### MATERIAL PROVIDED:

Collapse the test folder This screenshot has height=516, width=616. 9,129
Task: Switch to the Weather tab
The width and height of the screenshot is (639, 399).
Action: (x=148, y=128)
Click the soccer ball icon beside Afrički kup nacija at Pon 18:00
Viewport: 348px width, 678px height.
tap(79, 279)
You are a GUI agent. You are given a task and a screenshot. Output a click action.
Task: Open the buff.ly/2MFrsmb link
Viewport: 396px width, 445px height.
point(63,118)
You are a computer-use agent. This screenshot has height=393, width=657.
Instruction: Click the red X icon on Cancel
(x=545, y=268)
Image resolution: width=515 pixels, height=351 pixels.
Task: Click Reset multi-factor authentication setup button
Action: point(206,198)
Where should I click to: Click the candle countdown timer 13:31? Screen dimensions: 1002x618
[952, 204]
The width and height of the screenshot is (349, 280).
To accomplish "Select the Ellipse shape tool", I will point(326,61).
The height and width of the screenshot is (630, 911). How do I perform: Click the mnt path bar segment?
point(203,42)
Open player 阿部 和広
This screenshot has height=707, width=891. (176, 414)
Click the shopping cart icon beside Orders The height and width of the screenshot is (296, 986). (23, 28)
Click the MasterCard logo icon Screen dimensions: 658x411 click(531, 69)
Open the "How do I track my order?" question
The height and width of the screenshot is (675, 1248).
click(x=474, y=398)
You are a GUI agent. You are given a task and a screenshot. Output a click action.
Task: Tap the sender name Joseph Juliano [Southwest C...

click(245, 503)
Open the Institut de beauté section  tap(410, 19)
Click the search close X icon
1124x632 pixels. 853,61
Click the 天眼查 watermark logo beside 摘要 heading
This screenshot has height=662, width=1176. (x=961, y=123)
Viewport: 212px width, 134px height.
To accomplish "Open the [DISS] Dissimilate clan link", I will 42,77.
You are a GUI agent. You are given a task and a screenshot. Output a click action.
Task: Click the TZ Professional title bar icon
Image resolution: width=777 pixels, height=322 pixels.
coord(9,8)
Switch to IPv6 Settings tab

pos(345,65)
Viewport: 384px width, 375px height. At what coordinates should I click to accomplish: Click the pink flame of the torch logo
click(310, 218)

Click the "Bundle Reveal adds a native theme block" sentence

### TASK GOAL:
Retype the entries exactly, including every line.

### SOLVED EXERCISE:
Collapse the test folder This screenshot has height=516, width=616. 9,129
Task: Switch to the Weather tab
The width and height of the screenshot is (639, 399).
Action: (x=148, y=128)
Click the soccer ball icon beside Afrički kup nacija at Pon 18:00
Viewport: 348px width, 678px height.
tap(79, 279)
You are a GUI agent. You are given a task and a screenshot. Output a click action.
Task: Open the buff.ly/2MFrsmb link
Viewport: 396px width, 445px height.
point(63,118)
You are a computer-use agent. This screenshot has height=393, width=657.
Instruction: Click the red X icon on Cancel
(x=545, y=268)
Image resolution: width=515 pixels, height=351 pixels.
Task: Click Reset multi-factor authentication setup button
Action: point(206,198)
Where should I click to: Click the candle countdown timer 13:31? Screen dimensions: 1002x618
[952, 204]
The width and height of the screenshot is (349, 280).
To accomplish "Select the Ellipse shape tool", I will point(326,61).
The height and width of the screenshot is (630, 911). How do I perform: Click the mnt path bar segment?
point(203,42)
Open player 阿部 和広
This screenshot has height=707, width=891. (176, 414)
Click the shopping cart icon beside Orders The height and width of the screenshot is (296, 986). (23, 28)
Click the MasterCard logo icon Screen dimensions: 658x411 click(531, 69)
Open the "How do I track my order?" question
The height and width of the screenshot is (675, 1248).
click(x=474, y=398)
You are a GUI agent. You are given a task and a screenshot. Output a click action.
Task: Tap the sender name Joseph Juliano [Southwest C...

click(245, 503)
Open the Institut de beauté section  tap(410, 19)
Click the search close X icon
1124x632 pixels. 853,61
Click the 天眼查 watermark logo beside 摘要 heading
This screenshot has height=662, width=1176. (x=961, y=123)
Viewport: 212px width, 134px height.
To accomplish "Open the [DISS] Dissimilate clan link", I will 42,77.
You are a GUI agent. You are given a task and a screenshot. Output a click action.
Task: Click the TZ Professional title bar icon
Image resolution: width=777 pixels, height=322 pixels.
coord(9,8)
Switch to IPv6 Settings tab

pos(345,65)
Viewport: 384px width, 375px height. At what coordinates should I click to accomplish: Click the pink flame of the torch logo
click(310, 218)

Click the "Bundle Reveal adds a native theme block" sentence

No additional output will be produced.